» **PASSAGE TO READ**
---
Each of the "locking_shift" and the "single_shift" lines define a locking shift designator and a single shift designator, respectively. They have a sequence of characters identifying the shift operation followed by a graphic set id that should be in effect if the shift sequence is found. The last field is an optional keyword "initial" that indicates that the designated shift operation should be the default initial shift state that the code conversion must start with. Defining more than one "initial" shift sequence is an error.
It is possible to have no "charset" designators but only shift designators. In this case, the graphic set id column should have mapping table ids.
The maximum number of mapping tables, the maximum number of designators (including both charset and shift designators), the maximum length of a designator sequence, and the maximum number of graphic sets in a code conversion for a stateful encoding is 256. The maximum number of code conversion character mapping entries that an input file can have is 4,294,967,296, i.e., UINT_MAX + 1.
See NOTES section for more details on the stateful encoding codeset and used terminologies.
To explicitly mark a character in a character mapping as a non-identical (i.e. a character with no matching counterpart in the other codeset), the NI keyword is used.
0xa1 NI # 0xa1
To define a transliteration for a non-identical character, the syntax is as follows:
0xc1 NI(\x41\x27) # <A with acute> maps to "A'"
For a code conversion from a multibyte or a stateful encoding codeset to UTF-32, when the "range" for a MAPPING_TABLE is explicitly defined, any code point values belonging to the defined range and having no explicit mapping will be treated as implicit non-identicals.
The combined maximum number of transliterations and conjoining/combining sequences supported in a code conversion is 1,048,576. The maximum length of all transliterations and conjoining/combining sequences combined is 4,294,967,296 bytes, i.e., UINT_MAX + 1.
It is possible to explicitly define the replacement character for non-identical conversions by using the "REPLACEMENT_CHAR" keyword, e.g.:
REPLACEMENT_CHAR \xa1\xa1
When REPLACEMENT_CHAR is specified, geniconvtbl will store the value in the header of the output binary table file instead of the default values.
Without the REPLACEMENT_CHAR definition, by default, the replacement character will be set to '?' (0x3f in ASCII-compatible codesets) if the target codeset is a non-Unicode codeset, or to Unicode replacement character (U+FFFD) if the target codeset is an Unicode codeset.
---
» **SUPPLIED DATA**
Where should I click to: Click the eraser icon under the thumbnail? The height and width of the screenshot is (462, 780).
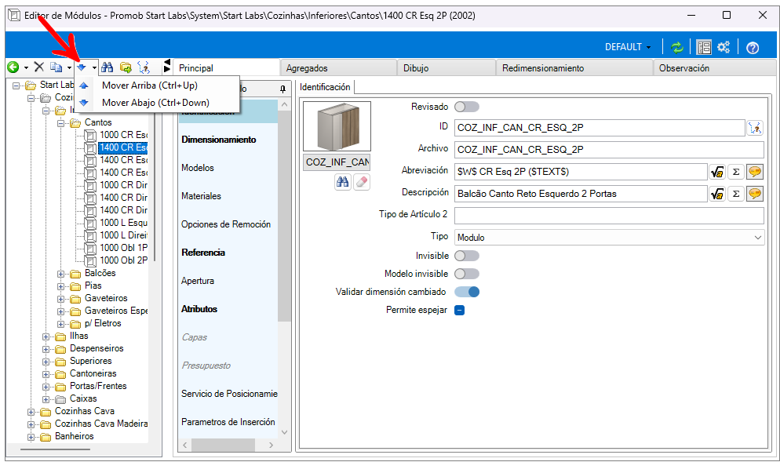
---
» **THE EXERCISE**
List every maximum given in the passage on code conversion mapping, each with its stated value.

» **EXERCISE SOLUTION**
- Mapping tables: 256
- Designators, counting both charset and shift designators: 256
- Length of a designator sequence: 256
- Graphic sets in a code conversion for a stateful encoding: 256
- Code conversion character mapping entries in an input file: 4,294,967,296 (UINT_MAX + 1)
- Transliterations and conjoining/combining sequences combined in a code conversion: 1,048,576
- Total length of all transliterations and conjoining/combining sequences combined: 4,294,967,296 bytes (UINT_MAX + 1)